Dikatakan Arief, perpanjangan penahanan itu terhitung mulai 1 Juni kemarin. Anehnya, informasi tentang hal itu bukan datang dari Kejaksaan, melainkan dari Kepala Lapas Wanita Tangerang, tempat Prita ditahan.
SCROLL TO CONTINUE WITH CONTENT
Menurut Arief, pihak keluarga dan Komnas sempat berembug untuk menyelesaikan kasus yang menimpa Prita. Ada beberapa poin yang telah disepakati, namun dia belum bersedia mengungkapkannya.
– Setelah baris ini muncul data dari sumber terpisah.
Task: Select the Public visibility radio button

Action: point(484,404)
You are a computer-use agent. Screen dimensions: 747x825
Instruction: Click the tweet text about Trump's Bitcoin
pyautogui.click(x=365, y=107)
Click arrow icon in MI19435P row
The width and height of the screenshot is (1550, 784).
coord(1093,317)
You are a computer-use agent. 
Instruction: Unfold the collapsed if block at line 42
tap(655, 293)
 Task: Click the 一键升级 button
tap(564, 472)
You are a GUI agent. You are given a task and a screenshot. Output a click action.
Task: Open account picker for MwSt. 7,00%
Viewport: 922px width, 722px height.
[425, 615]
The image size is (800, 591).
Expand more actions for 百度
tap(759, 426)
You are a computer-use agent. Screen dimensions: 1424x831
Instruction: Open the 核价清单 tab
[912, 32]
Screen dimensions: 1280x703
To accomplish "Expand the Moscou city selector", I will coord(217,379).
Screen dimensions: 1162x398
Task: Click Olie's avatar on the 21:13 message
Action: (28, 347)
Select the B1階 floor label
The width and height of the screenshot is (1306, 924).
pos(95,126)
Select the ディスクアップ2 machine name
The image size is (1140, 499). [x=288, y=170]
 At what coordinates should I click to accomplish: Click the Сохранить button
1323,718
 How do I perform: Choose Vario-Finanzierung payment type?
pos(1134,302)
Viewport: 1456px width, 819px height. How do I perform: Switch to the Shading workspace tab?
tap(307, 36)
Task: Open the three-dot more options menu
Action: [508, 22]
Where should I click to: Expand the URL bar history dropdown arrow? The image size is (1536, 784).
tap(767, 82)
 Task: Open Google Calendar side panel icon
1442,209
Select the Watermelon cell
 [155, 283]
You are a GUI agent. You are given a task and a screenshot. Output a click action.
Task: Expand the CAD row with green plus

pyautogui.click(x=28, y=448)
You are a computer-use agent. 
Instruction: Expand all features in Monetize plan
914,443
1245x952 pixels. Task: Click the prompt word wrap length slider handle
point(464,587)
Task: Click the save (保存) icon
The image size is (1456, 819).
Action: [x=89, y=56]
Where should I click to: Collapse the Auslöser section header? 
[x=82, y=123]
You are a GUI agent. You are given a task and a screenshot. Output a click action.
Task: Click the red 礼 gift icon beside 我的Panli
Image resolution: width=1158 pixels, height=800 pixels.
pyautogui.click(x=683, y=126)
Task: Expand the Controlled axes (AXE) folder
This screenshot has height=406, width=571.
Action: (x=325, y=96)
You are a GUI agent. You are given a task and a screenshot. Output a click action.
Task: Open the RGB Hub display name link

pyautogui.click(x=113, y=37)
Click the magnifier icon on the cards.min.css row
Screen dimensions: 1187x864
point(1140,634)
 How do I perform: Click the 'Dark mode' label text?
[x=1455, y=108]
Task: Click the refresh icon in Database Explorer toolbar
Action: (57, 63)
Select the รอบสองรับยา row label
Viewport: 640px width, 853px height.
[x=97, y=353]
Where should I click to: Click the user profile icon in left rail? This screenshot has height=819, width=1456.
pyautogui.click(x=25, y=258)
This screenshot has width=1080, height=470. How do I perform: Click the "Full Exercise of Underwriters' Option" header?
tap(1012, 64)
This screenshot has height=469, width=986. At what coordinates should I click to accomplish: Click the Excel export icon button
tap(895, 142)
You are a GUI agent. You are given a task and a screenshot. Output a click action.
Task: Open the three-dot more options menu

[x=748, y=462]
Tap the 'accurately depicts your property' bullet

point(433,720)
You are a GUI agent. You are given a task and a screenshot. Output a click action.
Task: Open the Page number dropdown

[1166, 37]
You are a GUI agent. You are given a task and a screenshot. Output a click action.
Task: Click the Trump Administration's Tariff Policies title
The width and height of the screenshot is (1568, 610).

Prita ditahan karena dituduh melakukan pencemaran nama baik terhadap RS Omni lewat internet. Kasus yang menimpa Prita ini berawal dari email yang dia kirim kepada teman-temannya seputar keluhannya terhadap RS Omni. Email tersebut kemudian menyebar ke publik lewat milis-milis.
Dalam emailnya, Prita merasa dibohongi oleh diagnosa dokter ketika dirawat di RS tersebut pada Agustus 2008. Dokter semua memvonis Prita menderita demam berdarah, namun kemudian menyatakan dia terkena virus udara. Tak hanya itu, dokter memberikan berbagai macam suntikan dengan dosis tinggi, sehingga Prita mengalami sesak nafas.
Saat hendak pindah ke RS lainnya, Prita mengajukan komplain karena kesulitan mendapatkan hasil laboratorium medis. Namun, keluhannya kepada RS Omni itu tidak pernah ditanggapi, sehingga dia mengungkapkan kronologi peristiwa yang menimpanya kepada teman-temannya melalui email dan berharap agar hanya dia saja yang mengalami hal serupa.
Selain dijerat dengan pasal KUHP, Prita juga dikenai Pasal 27 ayat (3) UU ITE No 11/2008. Ancaman hukumannya enam tahun penjara dan denda Rp 1 miliar.